== AIM OF THE TASK ==
Rewrite the rows from the line that has "Viewport: 1553px width, 695px" through the line that has "tap(270, 846)", changing "screenshot" to "image" and leaving everything else as it is.
BEGIN GIVEN INFORMATION
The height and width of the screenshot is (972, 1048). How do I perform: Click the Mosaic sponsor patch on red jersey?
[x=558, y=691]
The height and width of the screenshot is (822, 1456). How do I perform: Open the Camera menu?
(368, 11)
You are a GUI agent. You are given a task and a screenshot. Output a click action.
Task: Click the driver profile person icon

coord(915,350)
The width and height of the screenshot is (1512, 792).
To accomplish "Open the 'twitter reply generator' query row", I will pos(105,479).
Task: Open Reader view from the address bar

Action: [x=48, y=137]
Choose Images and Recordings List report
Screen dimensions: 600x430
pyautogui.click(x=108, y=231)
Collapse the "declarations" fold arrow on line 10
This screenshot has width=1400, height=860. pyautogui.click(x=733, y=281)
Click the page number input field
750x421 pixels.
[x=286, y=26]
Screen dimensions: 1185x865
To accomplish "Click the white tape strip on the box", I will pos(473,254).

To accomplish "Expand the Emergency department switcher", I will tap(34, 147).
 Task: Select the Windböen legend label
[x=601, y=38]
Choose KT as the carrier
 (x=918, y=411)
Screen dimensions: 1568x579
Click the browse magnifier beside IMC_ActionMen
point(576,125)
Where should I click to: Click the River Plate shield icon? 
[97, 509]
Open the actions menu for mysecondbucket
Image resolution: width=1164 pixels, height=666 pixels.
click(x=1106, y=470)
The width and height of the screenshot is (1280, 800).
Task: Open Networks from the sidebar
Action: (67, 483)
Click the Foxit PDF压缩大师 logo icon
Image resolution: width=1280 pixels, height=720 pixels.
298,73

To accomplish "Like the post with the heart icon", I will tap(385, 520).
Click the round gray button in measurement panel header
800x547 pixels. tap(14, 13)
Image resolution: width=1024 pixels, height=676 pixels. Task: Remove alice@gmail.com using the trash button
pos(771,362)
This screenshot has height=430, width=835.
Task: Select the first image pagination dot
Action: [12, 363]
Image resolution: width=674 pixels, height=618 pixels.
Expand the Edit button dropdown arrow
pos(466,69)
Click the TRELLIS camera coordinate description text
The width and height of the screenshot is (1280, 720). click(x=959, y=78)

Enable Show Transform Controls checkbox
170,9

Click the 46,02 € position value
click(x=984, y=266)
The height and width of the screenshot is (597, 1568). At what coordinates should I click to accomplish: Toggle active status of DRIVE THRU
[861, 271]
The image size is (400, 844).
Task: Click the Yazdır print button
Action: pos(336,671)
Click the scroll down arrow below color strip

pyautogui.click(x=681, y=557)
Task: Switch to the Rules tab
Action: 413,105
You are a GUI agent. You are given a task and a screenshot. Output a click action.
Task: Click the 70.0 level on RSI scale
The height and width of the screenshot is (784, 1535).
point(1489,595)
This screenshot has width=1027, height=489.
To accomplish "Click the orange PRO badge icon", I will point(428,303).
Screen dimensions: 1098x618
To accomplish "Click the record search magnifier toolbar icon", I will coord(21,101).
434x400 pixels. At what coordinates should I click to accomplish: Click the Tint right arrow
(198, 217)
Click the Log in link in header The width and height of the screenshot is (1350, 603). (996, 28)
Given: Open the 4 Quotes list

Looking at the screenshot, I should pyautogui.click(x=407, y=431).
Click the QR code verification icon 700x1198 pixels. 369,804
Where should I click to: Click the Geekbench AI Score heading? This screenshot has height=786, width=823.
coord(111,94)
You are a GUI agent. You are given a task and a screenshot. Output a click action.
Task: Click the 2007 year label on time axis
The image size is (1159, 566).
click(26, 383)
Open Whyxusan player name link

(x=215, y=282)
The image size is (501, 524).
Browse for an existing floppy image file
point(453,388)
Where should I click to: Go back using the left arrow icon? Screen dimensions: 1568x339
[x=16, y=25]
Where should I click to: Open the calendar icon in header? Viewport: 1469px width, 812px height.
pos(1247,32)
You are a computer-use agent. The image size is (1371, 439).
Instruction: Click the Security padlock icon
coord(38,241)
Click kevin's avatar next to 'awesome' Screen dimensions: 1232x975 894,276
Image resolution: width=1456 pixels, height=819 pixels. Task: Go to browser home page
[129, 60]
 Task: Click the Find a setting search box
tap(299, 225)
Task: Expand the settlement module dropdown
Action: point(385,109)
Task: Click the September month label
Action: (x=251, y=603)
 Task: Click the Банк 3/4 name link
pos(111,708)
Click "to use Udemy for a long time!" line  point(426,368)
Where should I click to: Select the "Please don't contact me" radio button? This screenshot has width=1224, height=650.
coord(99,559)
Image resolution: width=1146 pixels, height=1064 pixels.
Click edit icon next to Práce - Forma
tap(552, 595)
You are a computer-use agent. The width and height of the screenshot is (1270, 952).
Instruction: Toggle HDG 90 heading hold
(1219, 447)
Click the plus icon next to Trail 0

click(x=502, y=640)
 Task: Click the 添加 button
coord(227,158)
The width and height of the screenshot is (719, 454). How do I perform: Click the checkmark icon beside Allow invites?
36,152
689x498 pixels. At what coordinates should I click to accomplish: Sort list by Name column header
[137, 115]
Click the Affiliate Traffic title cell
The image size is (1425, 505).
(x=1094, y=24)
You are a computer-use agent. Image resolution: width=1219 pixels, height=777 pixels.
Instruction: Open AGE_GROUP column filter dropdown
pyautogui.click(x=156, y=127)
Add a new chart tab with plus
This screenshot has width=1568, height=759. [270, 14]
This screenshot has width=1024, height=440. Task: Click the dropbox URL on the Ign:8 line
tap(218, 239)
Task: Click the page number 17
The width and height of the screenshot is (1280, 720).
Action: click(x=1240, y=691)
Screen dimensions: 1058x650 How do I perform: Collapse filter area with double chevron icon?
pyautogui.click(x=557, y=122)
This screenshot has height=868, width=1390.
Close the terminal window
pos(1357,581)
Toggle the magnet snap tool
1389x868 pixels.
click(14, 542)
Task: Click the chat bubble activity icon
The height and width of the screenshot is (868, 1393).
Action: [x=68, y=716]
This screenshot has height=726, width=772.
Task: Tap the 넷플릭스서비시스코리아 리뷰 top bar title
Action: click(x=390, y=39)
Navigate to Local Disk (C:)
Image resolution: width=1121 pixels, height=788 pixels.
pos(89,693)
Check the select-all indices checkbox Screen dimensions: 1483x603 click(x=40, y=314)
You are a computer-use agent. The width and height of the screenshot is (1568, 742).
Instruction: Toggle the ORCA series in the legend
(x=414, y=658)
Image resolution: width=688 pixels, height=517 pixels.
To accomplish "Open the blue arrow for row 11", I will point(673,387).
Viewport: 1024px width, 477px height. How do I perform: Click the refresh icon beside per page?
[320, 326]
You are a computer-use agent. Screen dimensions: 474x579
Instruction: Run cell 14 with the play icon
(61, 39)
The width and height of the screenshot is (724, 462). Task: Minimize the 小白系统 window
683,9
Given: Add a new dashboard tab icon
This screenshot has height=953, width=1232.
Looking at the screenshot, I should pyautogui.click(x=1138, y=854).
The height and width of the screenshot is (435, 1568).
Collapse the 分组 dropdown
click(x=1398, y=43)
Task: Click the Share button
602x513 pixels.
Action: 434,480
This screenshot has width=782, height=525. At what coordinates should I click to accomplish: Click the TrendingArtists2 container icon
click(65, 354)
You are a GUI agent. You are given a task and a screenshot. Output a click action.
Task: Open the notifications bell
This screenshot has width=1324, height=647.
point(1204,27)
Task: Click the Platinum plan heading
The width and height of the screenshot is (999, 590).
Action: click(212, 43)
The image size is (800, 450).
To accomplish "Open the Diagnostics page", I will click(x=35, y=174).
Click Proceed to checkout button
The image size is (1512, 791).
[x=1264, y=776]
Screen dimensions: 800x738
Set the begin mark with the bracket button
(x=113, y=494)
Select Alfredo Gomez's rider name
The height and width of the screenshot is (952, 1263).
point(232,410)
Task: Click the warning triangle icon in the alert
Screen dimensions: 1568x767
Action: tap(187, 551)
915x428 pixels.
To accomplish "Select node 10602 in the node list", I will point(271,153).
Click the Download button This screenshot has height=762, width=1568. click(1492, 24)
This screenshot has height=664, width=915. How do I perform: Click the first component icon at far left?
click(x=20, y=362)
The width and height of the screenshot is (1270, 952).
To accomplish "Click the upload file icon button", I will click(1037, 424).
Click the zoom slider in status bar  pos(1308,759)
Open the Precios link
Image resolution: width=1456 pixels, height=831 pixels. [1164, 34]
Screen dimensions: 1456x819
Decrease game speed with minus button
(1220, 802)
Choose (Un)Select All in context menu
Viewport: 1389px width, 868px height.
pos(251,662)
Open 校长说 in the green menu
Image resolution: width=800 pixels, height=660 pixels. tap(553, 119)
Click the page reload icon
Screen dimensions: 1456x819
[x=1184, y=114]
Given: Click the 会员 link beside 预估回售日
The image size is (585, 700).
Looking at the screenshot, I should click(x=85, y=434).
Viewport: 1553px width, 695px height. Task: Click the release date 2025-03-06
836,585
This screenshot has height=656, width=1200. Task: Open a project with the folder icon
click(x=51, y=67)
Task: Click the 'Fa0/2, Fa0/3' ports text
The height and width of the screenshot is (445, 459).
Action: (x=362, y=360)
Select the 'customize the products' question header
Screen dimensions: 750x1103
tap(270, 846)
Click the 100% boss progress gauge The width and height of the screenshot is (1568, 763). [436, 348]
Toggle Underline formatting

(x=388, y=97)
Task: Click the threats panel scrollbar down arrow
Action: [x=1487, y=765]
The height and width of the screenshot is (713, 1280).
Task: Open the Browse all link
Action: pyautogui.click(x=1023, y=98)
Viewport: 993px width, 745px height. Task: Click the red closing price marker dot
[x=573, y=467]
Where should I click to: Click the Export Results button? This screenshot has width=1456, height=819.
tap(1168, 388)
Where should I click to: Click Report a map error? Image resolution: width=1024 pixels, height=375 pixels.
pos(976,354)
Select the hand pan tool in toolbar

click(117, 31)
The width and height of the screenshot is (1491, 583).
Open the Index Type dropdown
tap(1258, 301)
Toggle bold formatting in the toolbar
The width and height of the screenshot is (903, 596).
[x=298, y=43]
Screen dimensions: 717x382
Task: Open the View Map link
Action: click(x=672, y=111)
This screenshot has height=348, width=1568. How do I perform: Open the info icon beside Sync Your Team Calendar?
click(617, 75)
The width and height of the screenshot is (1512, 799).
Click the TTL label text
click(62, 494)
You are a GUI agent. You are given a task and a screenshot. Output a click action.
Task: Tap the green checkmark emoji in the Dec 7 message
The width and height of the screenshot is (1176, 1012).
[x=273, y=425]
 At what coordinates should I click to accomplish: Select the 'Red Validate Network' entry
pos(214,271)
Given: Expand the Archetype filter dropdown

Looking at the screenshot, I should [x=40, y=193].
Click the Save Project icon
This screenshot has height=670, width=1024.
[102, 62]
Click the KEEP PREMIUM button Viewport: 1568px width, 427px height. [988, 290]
END GIVEN INFORMATION
== EXPECTED ANSWER ==
Viewport: 1553px width, 695px height. Task: Click the release date 2025-03-06
836,585
This image has height=656, width=1200. Task: Open a project with the folder icon
click(x=51, y=67)
Task: Click the 'Fa0/2, Fa0/3' ports text
The height and width of the image is (445, 459).
Action: (x=362, y=360)
Select the 'customize the products' question header
Screen dimensions: 750x1103
tap(270, 846)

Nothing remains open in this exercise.